» **YOUR INSTRUCTIONS**
The reply must consist of one number: how many lines of the data include the word "Task".

--------------------

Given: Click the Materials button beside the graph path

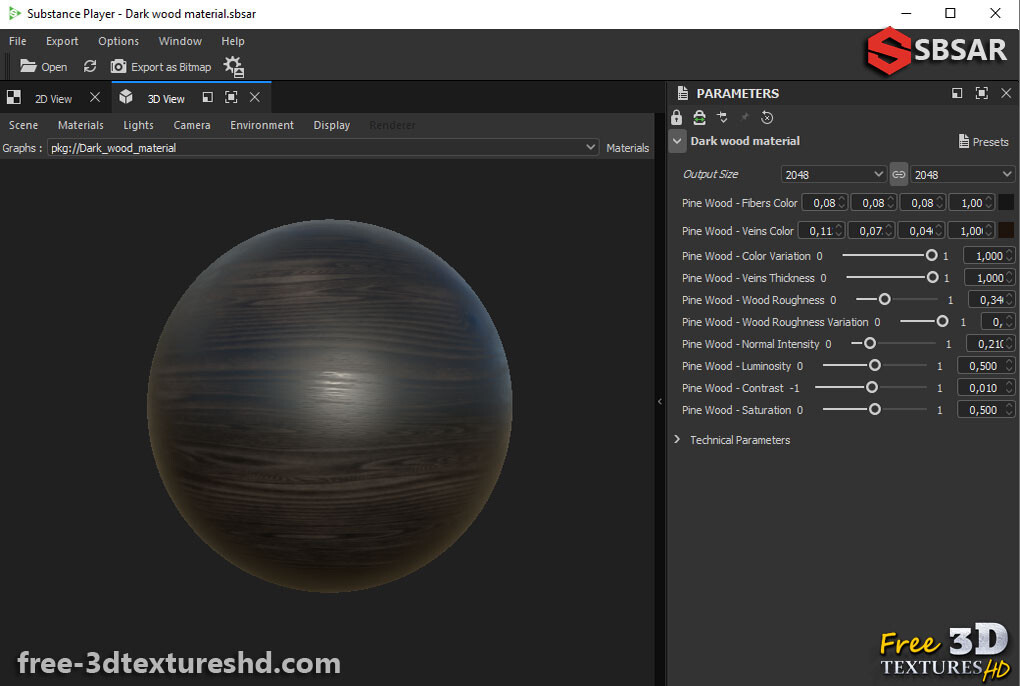Looking at the screenshot, I should tap(627, 147).
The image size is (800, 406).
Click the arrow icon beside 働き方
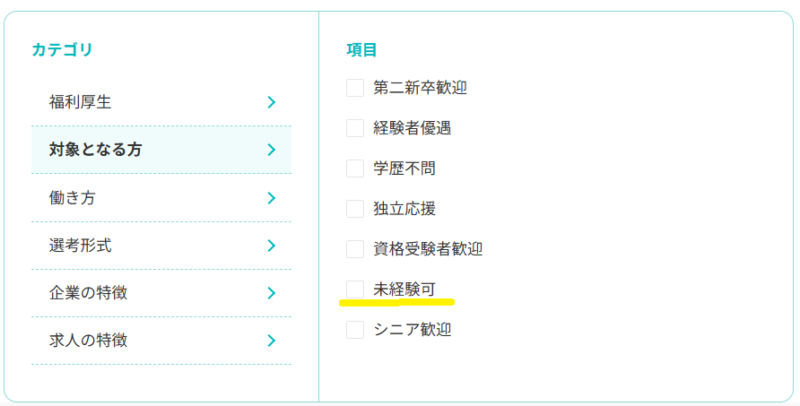271,198
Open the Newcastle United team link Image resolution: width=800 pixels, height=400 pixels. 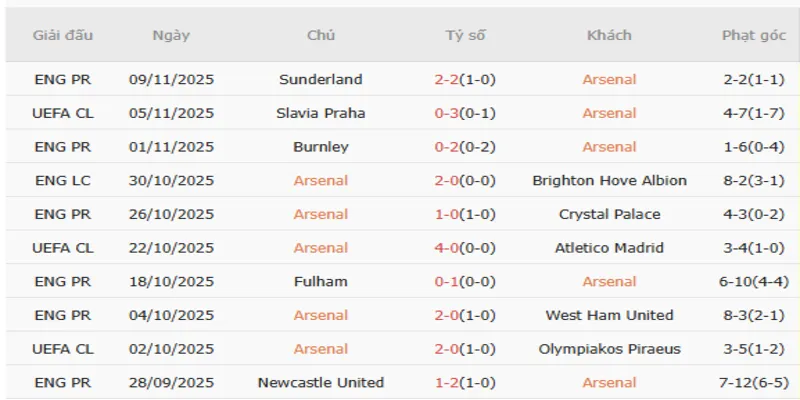321,382
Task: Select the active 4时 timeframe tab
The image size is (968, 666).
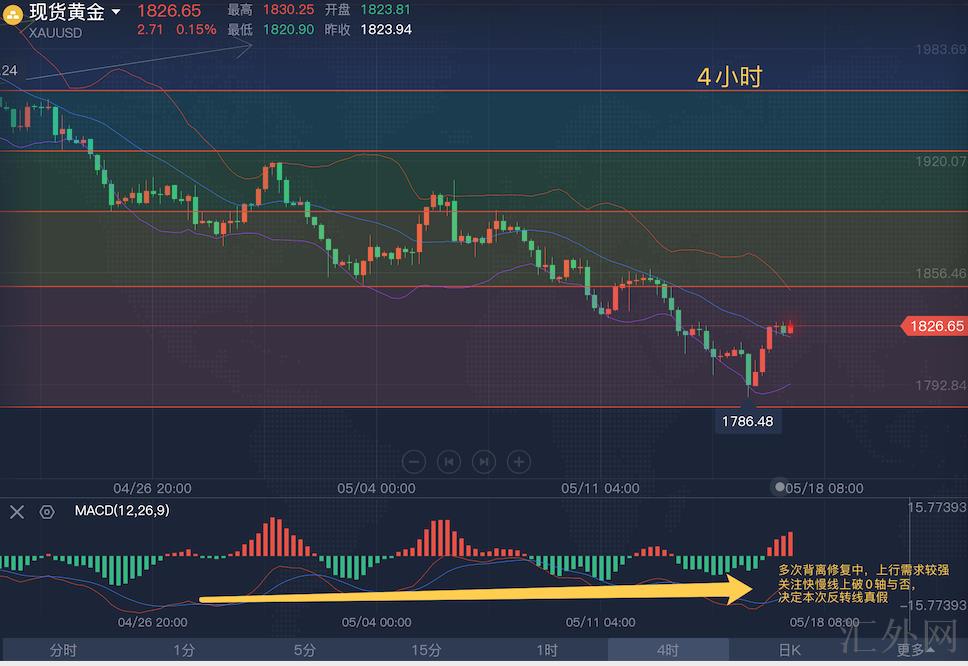Action: 667,650
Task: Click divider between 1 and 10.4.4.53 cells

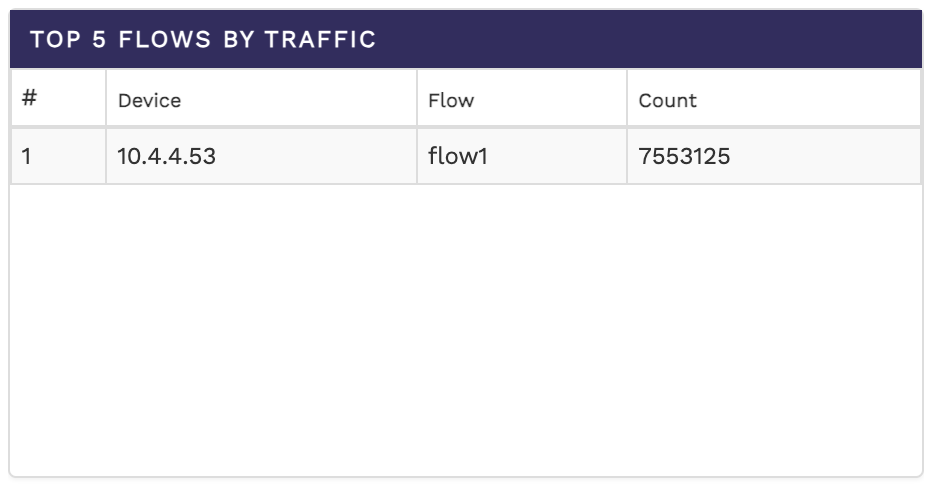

--------------------

» **SOLUTION TO THE EXERCISE**
2